KPK memastikan tidak akan mengabaikan fakta-fakta persidangan yang terjadi dalam perkara suap terkait RAPBN-P 2018 yang menjerat mantan anggota DPR Amin Santono dan mantan pejabat di Kementerian Keuangan (Kemenkeu) Yaya Purnomo. Terlebih, dalam pusaran perkara itu muncul dugaan keterlibatan 9 kepala daerah, termasuk Riau.
"Terbuka kemungkinan dilakukan pengembangan sejak awal. Kami juga periksa sejumlah saksi dari sejumlah daerah karena kami duga yang terjadi pada tersangka yang diproses tersebut juga terjadi di daerah lain," kata Kabiro Humas KPK Febri Diansyah, melansir detik.com, Selasa (22/1/2019).
Sembilan nama kepala daerah itu disebut dalam tuntutan Yaya Purnomo dalam persidangan pada Senin, 21 Januari kemarin. Nama-nama yang disebut dalam tuntutan itu pun sudah dimintai keterangan oleh KPK. Febri menyatakan KPK terus mencermati berbagai fakta dan bukti untuk keperluan pengembangan.
"Tentu kami juga tidak bisa mengatakan, KPK akan mentersangkakan kepala daerah lain itu nanti tergantung kecukupan bukti, tapi pengembang sangat dimungkinkan, dan kami cermati," ucapnya.
Di antara nama-nama itu ada yang masih aktif, ada yang sudah mantan, bahkan ada pula yang sudah meninggal dunia. Siapa saja?
Mustafa selaku Bupati Lampung Tengah
Mustafa disebut memberikan uang suap Rp 3,1 miliar lewat seseorang bernama Taufik Rahman yang kemudian diserahkan ke Eka Kamaludin. Uang dari Mustafa itu sebenarnya ditujukan untuk Amin Santono dan Yaya Purnomo sebagai fee pengurusan DAK (Dana Alokasi Khusus) Lampung Tengah.
Rudi Erawan selaku Bupati Halmahera Timur
Rudi disebut memberi gratifikasi kepada Yaya Purnomo sebesar Rp 1,6 miliar untuk kepentingan DAK dan DID (Dana Insentif Daerah) Halmahera Timur pada APBNP 2017.
Aziz Zaenal selaku Bupati Kampar
Dalam tuntutan itu disebut Aziz yang kini sudah almarhum memberi gratifikasi Rp 175 kepada Yaya terkait DAK Kabupaten Kampar bidang pendidikan tahun 2018.

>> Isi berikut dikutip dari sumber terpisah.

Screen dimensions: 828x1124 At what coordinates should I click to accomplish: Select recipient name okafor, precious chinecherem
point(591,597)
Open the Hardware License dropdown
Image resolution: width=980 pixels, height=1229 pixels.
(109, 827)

Zulkifli As selaku Wali Kota Dumai
Dia disebut memberi gratifikasi secara bertahap kepada Yaya dan seorang bernama Rifa Surya senilai Rp 450 juta dan SGD 35 ribu untuk mengamankan alokasi DAK Kota Dumai.
Khairudin Syah Sitorus selaku Bupati Labuhanbatu Utara
Khairudin disebut memberi gratifikasi senilai Rp 400 juta dan SGD 290 ribu kepada Yaya Purnomo terkait dengan DAK Labuhanbatu Utara 2018.
Rizal Effendy selaku Wali Kota Balikpapan
Dia disebut bersama Kadis PUPR Balikpapan Tara Allore memberi Rp 1,4 miliar ke Yaya Purnomo terkait pengurusan DID Balikpapan 2018.
Aunur Rafiq selaku Bupati Karimun
Aunur Rafiq terkait pemberian gratifikasi untuk kepentingan DID Karimun. Gratifikasi dari Aunur itu disebut berjumlah Rp 500 juta.
Budi Budiman selaku Wali Kota Tasikmalaya
Dia disebutkan dalam dakwaan tersebut memberi sekitar Rp 700 juta yang dibagikan oleh Yaya Purnomo kepada Puji Suhartono dan Rifa Surya.
Ni Putu Eka Wiryastuti selaku Bupati Tabanan
Eka disebut memberi gratifikasi Rp 600 juta dan USD 55 ribu kepada Yaya Purnomo. Uang itu disebut sebagai gratifikasi untuk kepentingan pengurusan DID Tabanan tahun 2018.